» Consigne
Dans le texte sur Air Algérie, recopiez le passage qui commence aux mots « En effet, à » et se termine après « autre sombre affaire. », en substituant « deux semaines » à « trois semaines ».

Ayant reçu l’autorisation de quitter l’avion pour effectuer des achats à la pharmacie, le Steward d’Air Algérie a été détecté par le portique dissimulant 400 grammes de cocaïne qu’il a scotchée sur sa cuisse.
La drogue était destinée à la revente ou à la consommation en Algérie, selon les résultats de l’enquête diligentée par la police française, qui a permis de découvrir que l’employé de la compagnie aérienne algérienne faisait uniquement la « mule » de tout un réseau sophistiqué de trafic de cocaïne qui a l’habitude d’envoyer d’importantes quantités de stupéfiants vers l’Algérie.
Selon des sources sécuritaires, il n’est pas exclu que de hauts responsables de la compagnie aérienne algérienne soient convoqués par les enquêteurs français pour qu’ils soient auditionnés à propos de leurs liens présumés avec le steward chargé de transporter de la cocaïne depuis Paris jusqu’à l’Algérie.
Après le coup de massue qu’elle a subi, la compagnie a annoncé avoir durci ses règles de sécurité. Peine perdue. Le mal semble plus profond dans ce pays où la corruption a été érigée, depuis des décades, en système.
En effet, à peine trois semaines après, la compagnie dont la réputation est loin de faire l’unanimité, a payé cash les frais des errements de son personnel navigant dont un groupe se trouve impliqué dans une autre sombre affaire.
L’information, rendue publique le 15 octobre, fait état de quatre stewards algériens d' »Air Algérie » impliqués dans un réseau de recel de téléphones volés.
Selon les enquêteurs, au moins 600 téléphones mobiles haut de gamme ont été « exportés » entre décembre 2020 et février 2021, « générant un profit de plusieurs dizaines de milliers d’euros par mois.
Les quatre stewards d’Air Algérie, dont le neveu d’un sénateur en poste, sont sous le coup d’un mandat d’arrêt international.
Le procureur de la République de Rennes a déclaré que « les investigations se poursuivent, sur commission rogatoire en France, et auront vocation à se prolonger » en Algérie et au Luxembourg, où réside le chef du réseau.
La succession de scandales viennent au mauvais moment pour cette compagnie aérienne qui fait face à un véritable gouffre financier que les pouvoirs publics n’arrivent pas à lui trouver le remède efficace.
La compagnie aérienne algérienne, qui a dû clouer ses avions pendant une longue période où son activité s’est limitée quatorze mois durant aux opérations de rapatriement et au fret aérien, connaît une mauvaise passe.
Elle a d’ores et déjà demandé une aide d’urgence de l’Etat pour pouvoir continuer à fonctionner et honorer ses engagements.

» Données enregistrées
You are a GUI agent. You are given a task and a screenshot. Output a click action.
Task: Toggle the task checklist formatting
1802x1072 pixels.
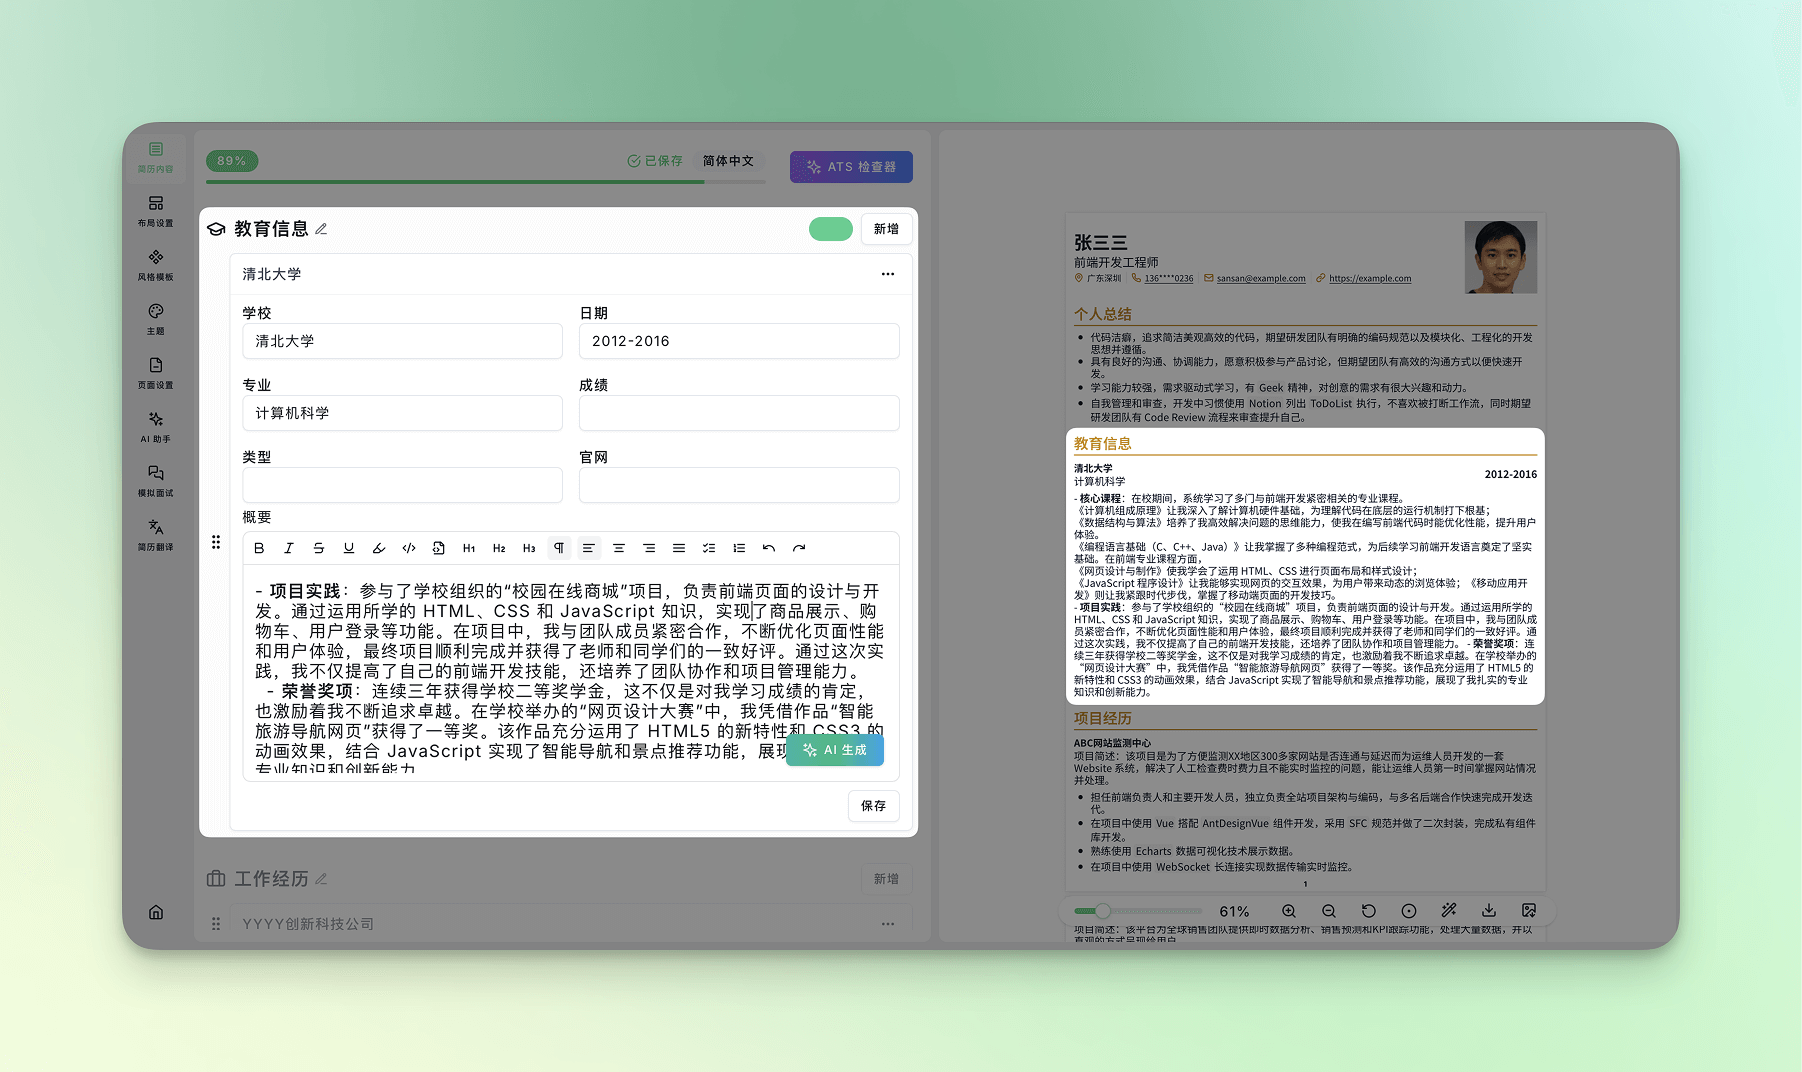click(x=709, y=548)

» Solution
En effet, à peine deux semaines après, la compagnie dont la réputation est loin de faire l’unanimité, a payé cash les frais des errements de son personnel navigant dont un groupe se trouve impliqué dans une autre sombre affaire.